In these examples the first square brackets of 'name' represent the variable name in restart file, the second - its dimensions. You can have any arbitrary number of iterable items, but you just need to define them in the attribute "items". The particular name you put for an item does not matter, but it should be defined as well with all possible values given in the corresponding array. Note also, that in the first example I put the mask "%(pft)02d", meaning that one-digit PFT number should contain a leading zero in the resulting variable name.

Then of course the reading part should be re-implemented. First, you need to define all item combinations, this can be easily done with 'product' function from 'itertools' library:

import itertools combs = list(itertools.product(*[var[item] for item in var["items"]]))

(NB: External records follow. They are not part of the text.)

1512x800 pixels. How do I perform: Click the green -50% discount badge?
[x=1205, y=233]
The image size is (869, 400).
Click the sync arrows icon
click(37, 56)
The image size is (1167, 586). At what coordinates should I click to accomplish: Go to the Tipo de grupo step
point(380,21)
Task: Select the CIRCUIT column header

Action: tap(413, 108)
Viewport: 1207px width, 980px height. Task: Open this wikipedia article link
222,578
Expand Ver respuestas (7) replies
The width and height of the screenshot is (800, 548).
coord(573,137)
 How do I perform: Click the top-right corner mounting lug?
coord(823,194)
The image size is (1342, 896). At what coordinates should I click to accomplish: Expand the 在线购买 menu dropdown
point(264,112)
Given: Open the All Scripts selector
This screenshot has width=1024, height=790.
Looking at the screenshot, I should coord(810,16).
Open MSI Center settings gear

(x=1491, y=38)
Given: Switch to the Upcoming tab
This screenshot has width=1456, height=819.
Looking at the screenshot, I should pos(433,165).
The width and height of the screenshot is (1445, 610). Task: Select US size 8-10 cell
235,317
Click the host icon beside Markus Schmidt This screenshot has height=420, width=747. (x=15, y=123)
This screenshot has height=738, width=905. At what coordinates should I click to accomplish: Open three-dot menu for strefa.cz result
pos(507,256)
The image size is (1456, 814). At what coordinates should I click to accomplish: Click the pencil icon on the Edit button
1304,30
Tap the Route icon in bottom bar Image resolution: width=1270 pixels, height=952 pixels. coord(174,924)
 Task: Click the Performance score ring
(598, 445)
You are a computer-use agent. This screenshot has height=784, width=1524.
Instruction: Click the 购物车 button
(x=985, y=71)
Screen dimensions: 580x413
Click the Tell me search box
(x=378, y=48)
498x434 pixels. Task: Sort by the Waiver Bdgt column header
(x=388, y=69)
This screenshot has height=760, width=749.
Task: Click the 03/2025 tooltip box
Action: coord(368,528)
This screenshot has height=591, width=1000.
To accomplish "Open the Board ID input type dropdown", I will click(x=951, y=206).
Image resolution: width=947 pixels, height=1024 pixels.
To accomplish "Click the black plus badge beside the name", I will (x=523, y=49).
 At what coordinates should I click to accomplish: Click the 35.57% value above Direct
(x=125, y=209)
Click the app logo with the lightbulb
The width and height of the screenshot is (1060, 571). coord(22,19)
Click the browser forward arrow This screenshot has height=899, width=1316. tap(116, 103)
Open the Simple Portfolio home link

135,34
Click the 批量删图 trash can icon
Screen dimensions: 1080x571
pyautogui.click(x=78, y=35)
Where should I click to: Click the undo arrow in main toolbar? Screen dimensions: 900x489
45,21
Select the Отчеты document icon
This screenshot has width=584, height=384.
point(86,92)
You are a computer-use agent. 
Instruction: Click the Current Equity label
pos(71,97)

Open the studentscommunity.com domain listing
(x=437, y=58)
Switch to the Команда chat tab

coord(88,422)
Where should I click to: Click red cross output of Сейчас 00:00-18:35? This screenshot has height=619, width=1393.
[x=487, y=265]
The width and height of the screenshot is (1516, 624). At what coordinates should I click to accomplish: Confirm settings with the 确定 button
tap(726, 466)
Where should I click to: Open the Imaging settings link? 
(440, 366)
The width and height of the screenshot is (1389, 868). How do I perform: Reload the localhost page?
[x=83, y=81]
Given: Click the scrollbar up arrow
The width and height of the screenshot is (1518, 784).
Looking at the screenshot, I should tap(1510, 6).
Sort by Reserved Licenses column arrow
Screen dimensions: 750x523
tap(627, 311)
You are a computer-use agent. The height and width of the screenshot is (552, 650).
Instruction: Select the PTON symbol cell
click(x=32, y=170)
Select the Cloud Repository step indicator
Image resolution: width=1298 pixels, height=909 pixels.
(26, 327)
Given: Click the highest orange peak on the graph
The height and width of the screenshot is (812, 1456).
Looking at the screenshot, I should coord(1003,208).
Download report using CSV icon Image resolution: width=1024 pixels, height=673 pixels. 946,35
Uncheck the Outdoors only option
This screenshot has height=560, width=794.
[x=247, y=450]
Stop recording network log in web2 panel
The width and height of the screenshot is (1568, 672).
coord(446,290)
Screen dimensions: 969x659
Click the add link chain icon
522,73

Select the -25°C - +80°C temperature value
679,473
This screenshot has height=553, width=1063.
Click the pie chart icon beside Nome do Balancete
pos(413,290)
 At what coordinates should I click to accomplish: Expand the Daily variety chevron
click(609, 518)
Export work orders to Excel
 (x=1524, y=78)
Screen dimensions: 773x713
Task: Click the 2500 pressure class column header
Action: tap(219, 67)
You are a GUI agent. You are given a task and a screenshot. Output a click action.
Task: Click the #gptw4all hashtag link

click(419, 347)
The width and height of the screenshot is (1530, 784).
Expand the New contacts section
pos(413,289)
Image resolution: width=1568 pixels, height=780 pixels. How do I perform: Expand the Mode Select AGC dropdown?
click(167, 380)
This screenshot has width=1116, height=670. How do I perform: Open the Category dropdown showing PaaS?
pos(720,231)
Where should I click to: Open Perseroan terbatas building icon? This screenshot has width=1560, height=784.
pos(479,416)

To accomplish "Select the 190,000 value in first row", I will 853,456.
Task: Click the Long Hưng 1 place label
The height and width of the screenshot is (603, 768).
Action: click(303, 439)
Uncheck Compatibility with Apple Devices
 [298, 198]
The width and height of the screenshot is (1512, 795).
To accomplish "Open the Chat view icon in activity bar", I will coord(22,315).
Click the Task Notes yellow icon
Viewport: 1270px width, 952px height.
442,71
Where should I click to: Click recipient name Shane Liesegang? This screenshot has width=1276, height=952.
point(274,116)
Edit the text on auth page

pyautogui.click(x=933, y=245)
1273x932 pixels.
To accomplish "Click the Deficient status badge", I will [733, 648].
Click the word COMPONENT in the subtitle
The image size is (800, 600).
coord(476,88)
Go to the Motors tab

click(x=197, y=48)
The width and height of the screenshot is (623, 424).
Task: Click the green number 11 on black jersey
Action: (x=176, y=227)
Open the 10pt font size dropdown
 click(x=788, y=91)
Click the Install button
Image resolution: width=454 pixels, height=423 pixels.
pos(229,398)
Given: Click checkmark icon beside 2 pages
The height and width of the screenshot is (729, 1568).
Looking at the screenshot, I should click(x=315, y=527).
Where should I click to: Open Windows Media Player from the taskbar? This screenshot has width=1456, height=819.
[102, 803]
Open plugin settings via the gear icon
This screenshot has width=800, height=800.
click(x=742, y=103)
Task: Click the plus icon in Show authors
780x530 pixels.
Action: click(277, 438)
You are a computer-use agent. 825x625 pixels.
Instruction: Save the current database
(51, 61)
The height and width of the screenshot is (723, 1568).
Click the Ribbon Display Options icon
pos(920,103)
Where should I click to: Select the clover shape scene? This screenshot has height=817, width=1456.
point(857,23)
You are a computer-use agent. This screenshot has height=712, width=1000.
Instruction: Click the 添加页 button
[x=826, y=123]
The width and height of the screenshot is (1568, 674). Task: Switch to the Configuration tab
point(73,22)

And then you can loop over those combinations and read variable data from restart file one-by-one, and each time you get a 3D-array with dimensions [time,lat,lon]:

responseY=Dataset(varlist['resp']['sourcefile'],'r') for comb in combs: subitems = {item:comb[idx] for idx,item in enumerate(items)} readvar = var["name"] % subitems vardata = exec("responseY"+readvar)

The rest is to write the resulting vardata into the code variables. I'm not yet familiar with the code enough to be able to do that. Do you have someone to apply it? Of course if you accept the idea?